**Exercise requirements:** Copy the items from the start through the line that contains "coordinates (58, 123).", word for word, leaving out the pictures.

**Stored records:**
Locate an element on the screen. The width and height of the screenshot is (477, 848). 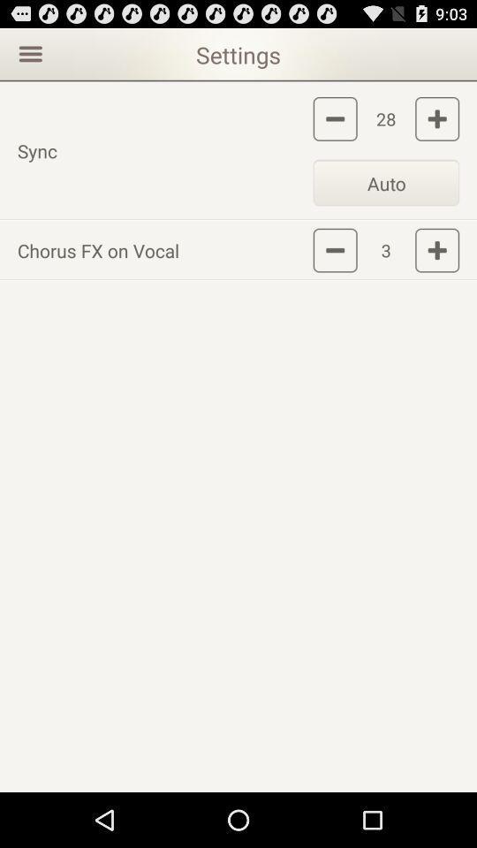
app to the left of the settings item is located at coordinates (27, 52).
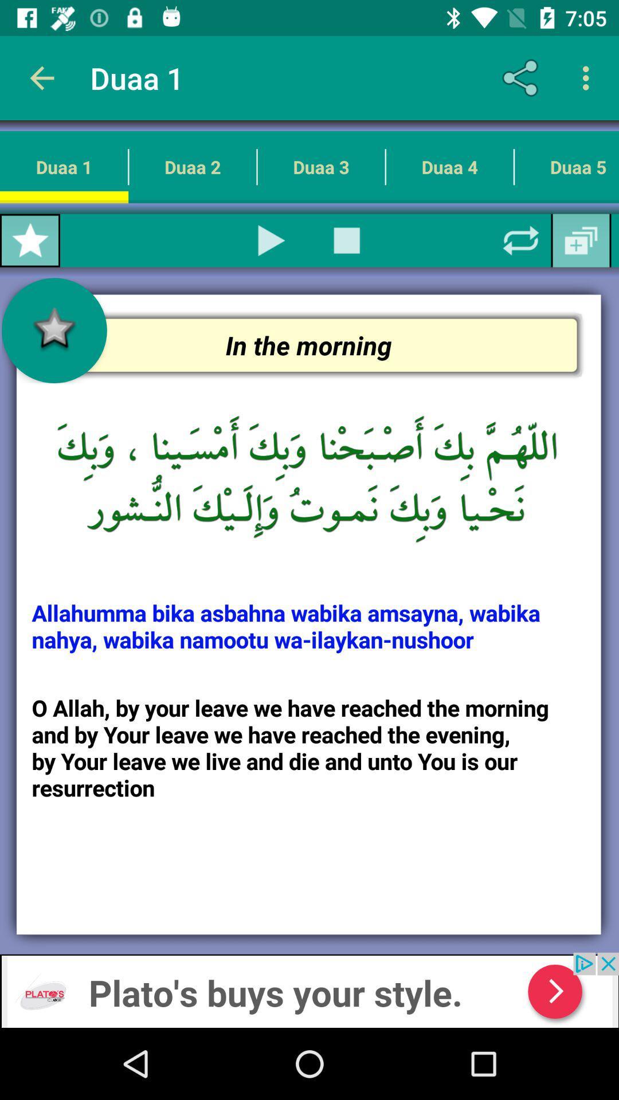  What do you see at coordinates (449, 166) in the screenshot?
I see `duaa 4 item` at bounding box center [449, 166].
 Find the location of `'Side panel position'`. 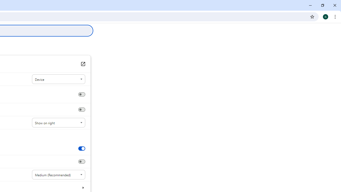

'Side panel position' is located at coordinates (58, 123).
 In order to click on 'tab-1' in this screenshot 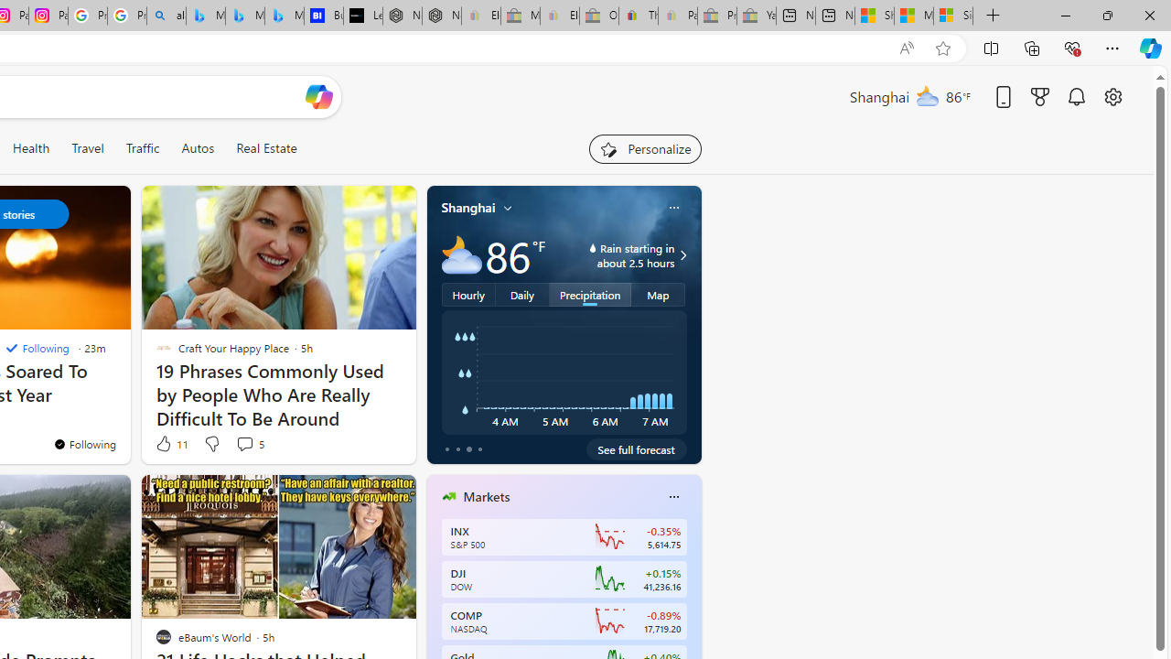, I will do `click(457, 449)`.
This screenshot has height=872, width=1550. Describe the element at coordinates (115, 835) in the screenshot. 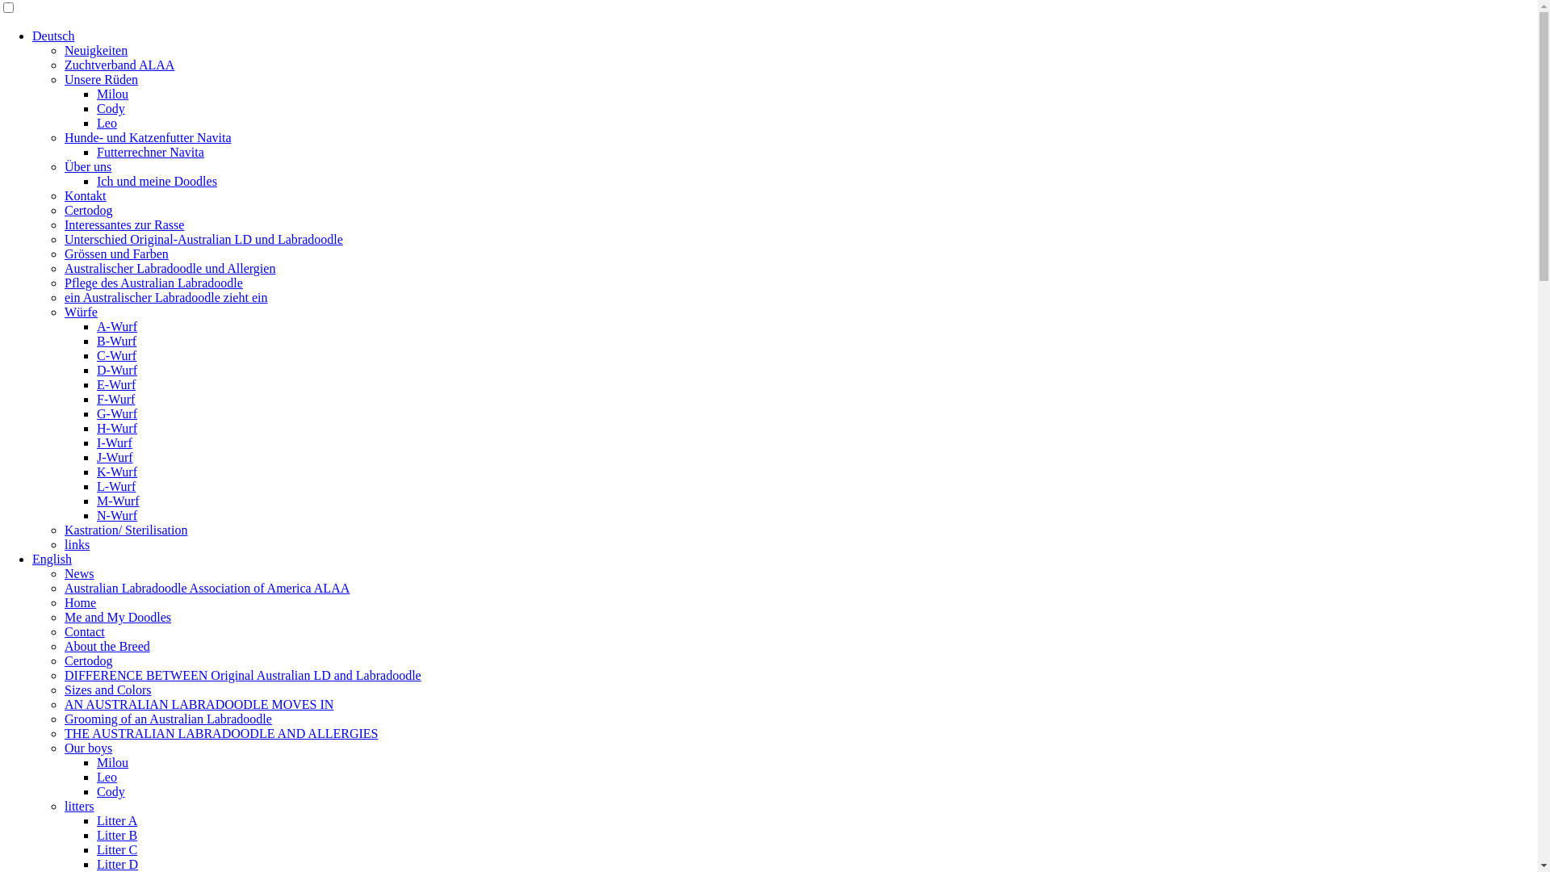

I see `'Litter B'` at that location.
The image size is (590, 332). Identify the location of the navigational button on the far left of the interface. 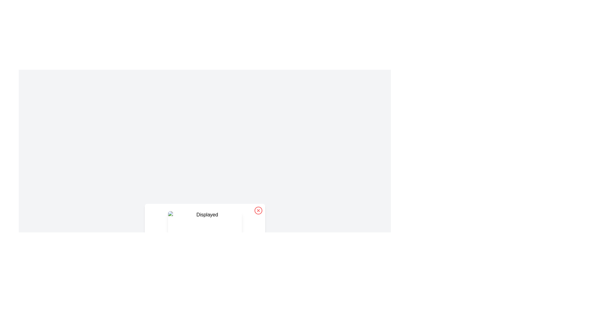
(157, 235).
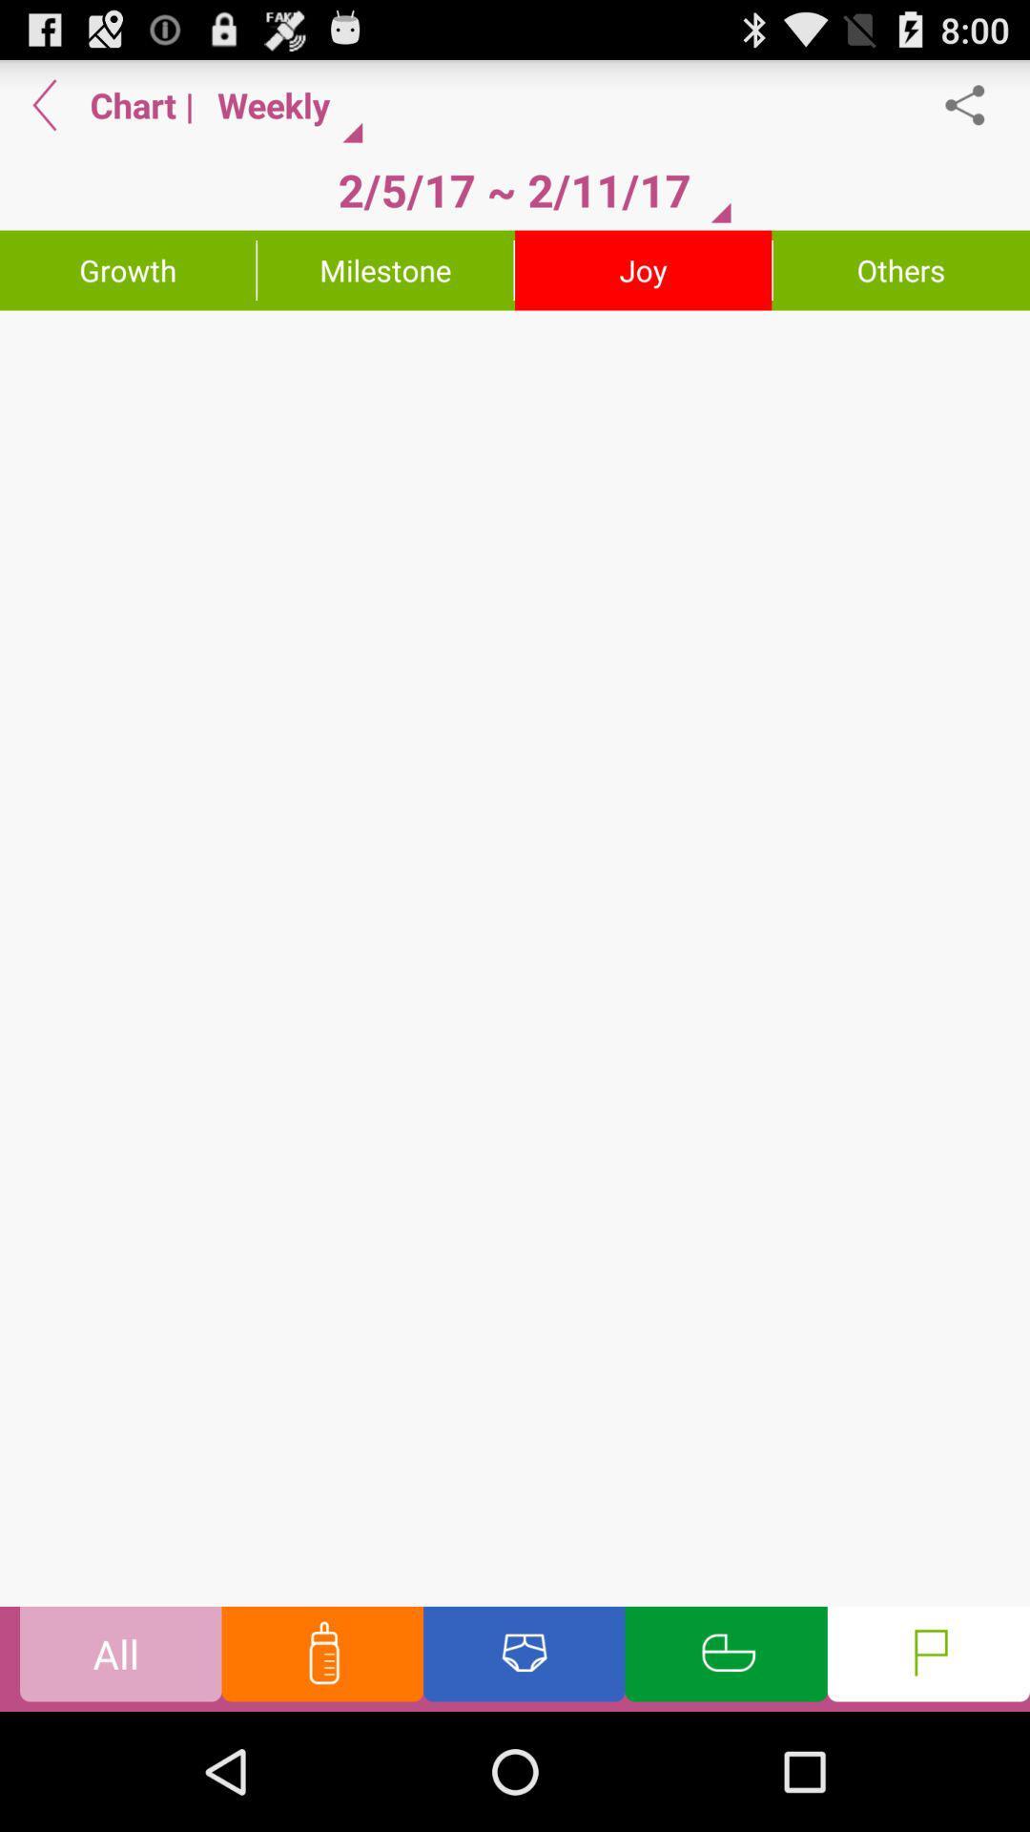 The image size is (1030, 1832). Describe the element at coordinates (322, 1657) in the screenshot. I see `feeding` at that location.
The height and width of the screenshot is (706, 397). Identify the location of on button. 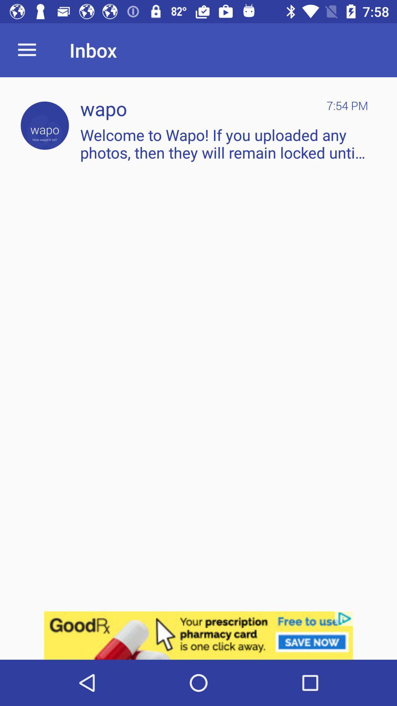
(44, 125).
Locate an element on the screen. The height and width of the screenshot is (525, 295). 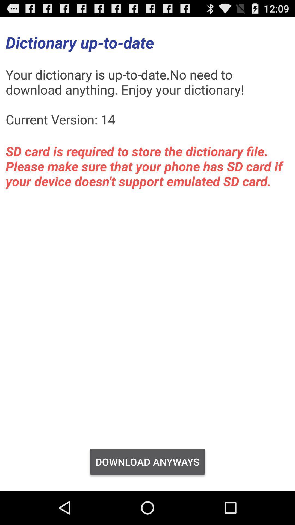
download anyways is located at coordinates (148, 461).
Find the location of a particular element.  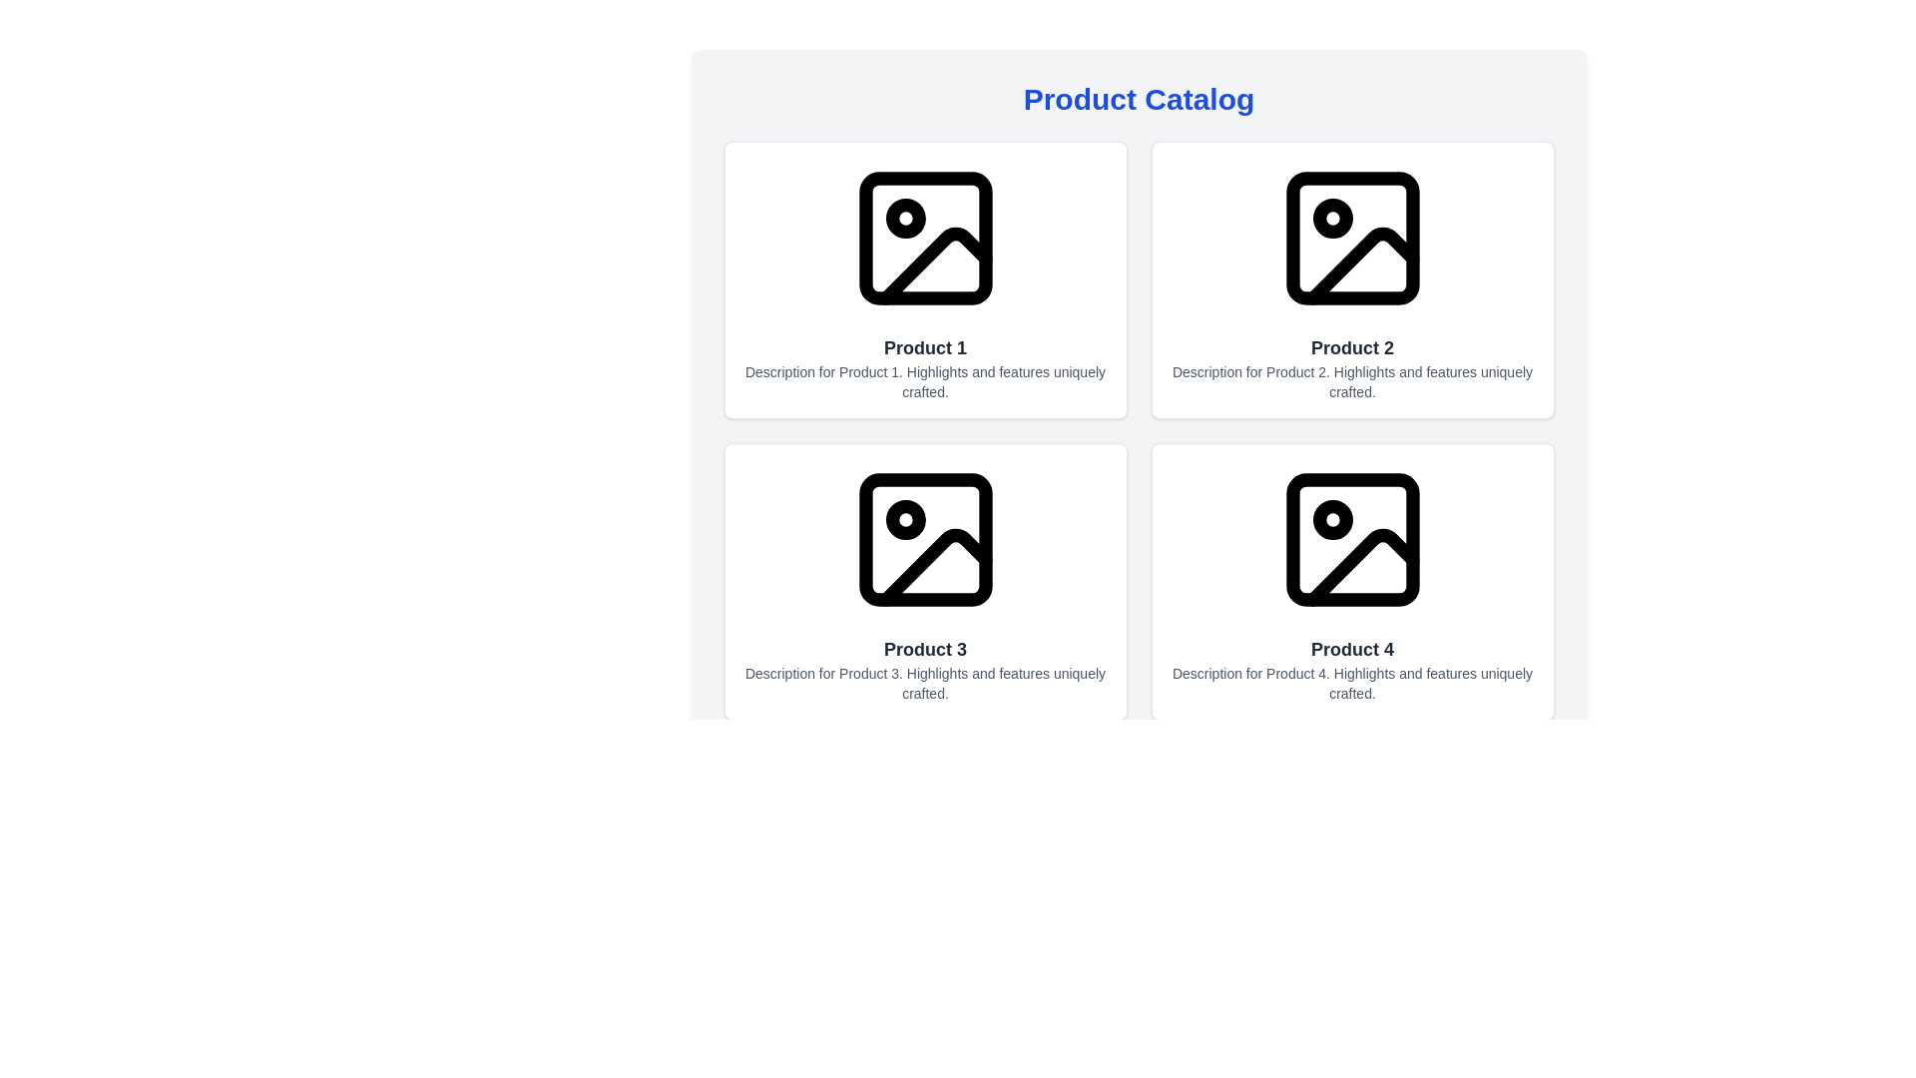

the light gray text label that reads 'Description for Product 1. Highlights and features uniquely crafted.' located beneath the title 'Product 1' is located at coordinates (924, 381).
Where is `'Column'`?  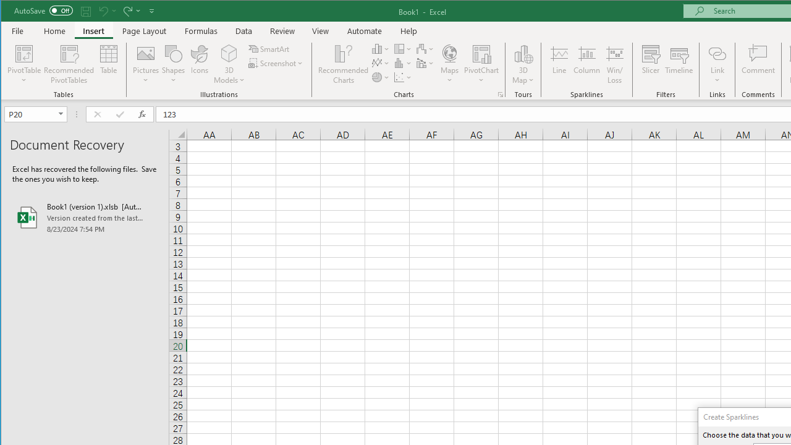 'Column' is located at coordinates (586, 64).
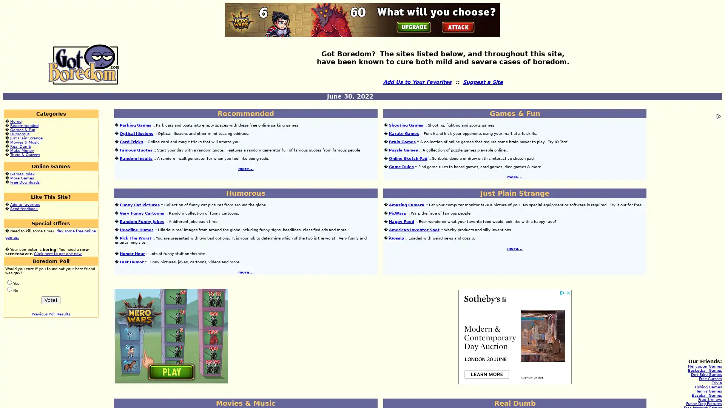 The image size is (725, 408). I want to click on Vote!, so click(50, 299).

**Task answer:**
Locate an element on the screen. The width and height of the screenshot is (477, 848). 
app to the left of the settings item is located at coordinates (27, 52).
  What do you see at coordinates (449, 166) in the screenshot?
I see `duaa 4 item` at bounding box center [449, 166].
 Find the location of `'Side panel position'`. 

'Side panel position' is located at coordinates (58, 123).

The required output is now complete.